Hayatımda ilk defa yaklaşık 1,5 yıl basketboldan uzak kaldım. Bu durum beni etkiledi; iniş çıkışlar yaşadığım oldu. Bununla beraber, epeyce de dinlendim, kendimi dinledim. Fenerbahçe kariyerimin dönüm noktası olmuştu ama artık kulüpler ücret yönünden bana teklif getirmeye korkuyordu. Tam bu dönemde İzmit’ten bir teklif aldım ve bu teklifi değerlendirerek İzmit’e geldim.
Şu anda çoğu kulübün bulunduğu çizginin çok üstündeyiz, maddi olarak da iyiyiz. Elimizdeki imkanlarla neler yapabileceğimiz, nasıl daha başarılı olabileceğimiz konularında sürekli çalışıyoruz. Türkiye Kupası’na gelirsek… Galatasaray ile Beşiktaş’ı eleyerek Fenerbahçe’yle final oynadık. Öncelikle ortada inanılmaz bir bütçe farkı var. Şunu mutlaka belirtmek isterim… Bazen takımlar, karşı tarafın güçlü olduğunu düşünerek maçı alamayacaklarını zanneder. Ben bu takımda, bunu hiç yaşamadım.
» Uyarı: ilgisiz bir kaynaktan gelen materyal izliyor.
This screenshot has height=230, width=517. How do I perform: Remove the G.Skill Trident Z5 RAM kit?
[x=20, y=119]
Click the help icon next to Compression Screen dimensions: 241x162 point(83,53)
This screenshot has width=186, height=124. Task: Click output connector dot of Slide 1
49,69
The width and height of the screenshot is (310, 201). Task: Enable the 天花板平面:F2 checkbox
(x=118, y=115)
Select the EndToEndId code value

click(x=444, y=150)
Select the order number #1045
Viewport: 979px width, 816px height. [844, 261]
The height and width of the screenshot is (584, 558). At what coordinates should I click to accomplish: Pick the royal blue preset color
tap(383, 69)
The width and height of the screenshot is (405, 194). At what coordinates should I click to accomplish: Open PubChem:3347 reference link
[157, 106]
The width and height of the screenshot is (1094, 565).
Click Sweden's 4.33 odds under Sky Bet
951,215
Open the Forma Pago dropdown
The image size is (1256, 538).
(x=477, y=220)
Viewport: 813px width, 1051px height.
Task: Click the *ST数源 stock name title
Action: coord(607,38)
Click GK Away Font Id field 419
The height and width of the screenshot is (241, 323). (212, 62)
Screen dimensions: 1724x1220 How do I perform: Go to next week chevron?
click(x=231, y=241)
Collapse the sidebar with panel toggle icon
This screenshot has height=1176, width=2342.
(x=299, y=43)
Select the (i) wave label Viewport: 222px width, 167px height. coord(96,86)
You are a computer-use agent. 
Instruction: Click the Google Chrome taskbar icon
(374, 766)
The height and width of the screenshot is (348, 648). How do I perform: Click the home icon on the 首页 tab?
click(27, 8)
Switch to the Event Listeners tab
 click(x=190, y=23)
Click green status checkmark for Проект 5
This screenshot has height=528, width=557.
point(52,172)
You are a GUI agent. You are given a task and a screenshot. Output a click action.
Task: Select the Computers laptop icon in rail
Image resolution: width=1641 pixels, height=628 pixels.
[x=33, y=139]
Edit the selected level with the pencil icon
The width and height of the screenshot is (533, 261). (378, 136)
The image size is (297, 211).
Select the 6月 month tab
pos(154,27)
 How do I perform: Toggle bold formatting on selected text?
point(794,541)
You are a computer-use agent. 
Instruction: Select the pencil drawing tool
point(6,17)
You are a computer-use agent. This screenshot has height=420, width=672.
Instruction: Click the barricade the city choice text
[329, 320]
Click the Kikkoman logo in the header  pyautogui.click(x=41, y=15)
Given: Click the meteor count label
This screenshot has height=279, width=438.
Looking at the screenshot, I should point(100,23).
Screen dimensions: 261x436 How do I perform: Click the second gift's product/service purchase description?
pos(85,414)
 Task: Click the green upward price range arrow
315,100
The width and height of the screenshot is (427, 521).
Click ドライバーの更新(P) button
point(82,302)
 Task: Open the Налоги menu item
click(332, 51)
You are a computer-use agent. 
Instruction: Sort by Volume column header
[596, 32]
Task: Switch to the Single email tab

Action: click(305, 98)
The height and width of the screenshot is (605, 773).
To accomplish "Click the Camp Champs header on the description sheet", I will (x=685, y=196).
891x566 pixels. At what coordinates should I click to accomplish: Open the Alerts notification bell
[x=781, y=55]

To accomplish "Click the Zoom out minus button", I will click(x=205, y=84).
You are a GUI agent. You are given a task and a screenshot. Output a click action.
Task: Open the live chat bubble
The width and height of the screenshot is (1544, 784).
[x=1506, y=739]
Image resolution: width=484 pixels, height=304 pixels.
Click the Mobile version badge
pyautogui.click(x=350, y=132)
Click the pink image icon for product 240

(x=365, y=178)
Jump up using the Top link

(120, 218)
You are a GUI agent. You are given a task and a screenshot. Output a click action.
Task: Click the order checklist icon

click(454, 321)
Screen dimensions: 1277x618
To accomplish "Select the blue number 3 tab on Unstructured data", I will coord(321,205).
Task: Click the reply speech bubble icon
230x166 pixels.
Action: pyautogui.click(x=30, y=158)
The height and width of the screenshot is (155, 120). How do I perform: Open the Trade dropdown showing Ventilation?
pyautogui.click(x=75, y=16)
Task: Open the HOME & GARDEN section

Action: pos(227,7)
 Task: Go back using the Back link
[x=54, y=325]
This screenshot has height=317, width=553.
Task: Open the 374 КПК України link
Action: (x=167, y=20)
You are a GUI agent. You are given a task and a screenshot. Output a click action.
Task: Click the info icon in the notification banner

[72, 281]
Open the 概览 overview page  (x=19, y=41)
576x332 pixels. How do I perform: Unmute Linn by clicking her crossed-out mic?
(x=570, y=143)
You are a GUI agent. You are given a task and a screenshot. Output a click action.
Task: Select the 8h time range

Her maça inançla çıktık, her şeyin sahada belli olduğunu göstermeye çalıştık. Türkiye Kupası maçı bizim için çok yararlı oldu. Fenerbahçe gerçekten iyi oynadı ve kazandı ama biz de hem insanlara hem de basketbol camiasına bir şeyleri ispat ettik. Çok takdir topladık.
Aslında hedeflerimizin çoğuna ulaşmış durumdayız. Şu anda lig beşincisiyiz. Play-off oynamaya ve Avrupa Kupası’na gitmeye hak kazandık. Kulüple olan sözleşmem önümüzdeki yıl da devam ediyor. Elimizdeki bütçeyle yeni bir kadro kurmamız gerekiyor. Bunu da gerektiği şekilde başarabileceğimizden eminim. İzmit Belediye Başkanı Fatma Kaplan Hürriyet’in desteğini her an hissediyoruz. Yöneticilerimizle ilişkilerimiz çok güzel, bana gösterdikleri saygı için çok teşekkür ediyorum. Yeri gelmişken, İzmit seyircisinin basketbola olan ilgisinin de beni çok sevindirdiğini eklemek isterim. Her maçta salon doluyor. Bu hem benim için hem de takım için büyük bir motivasyon kaynağı. Uzun yıllar burada kalmak istiyorum.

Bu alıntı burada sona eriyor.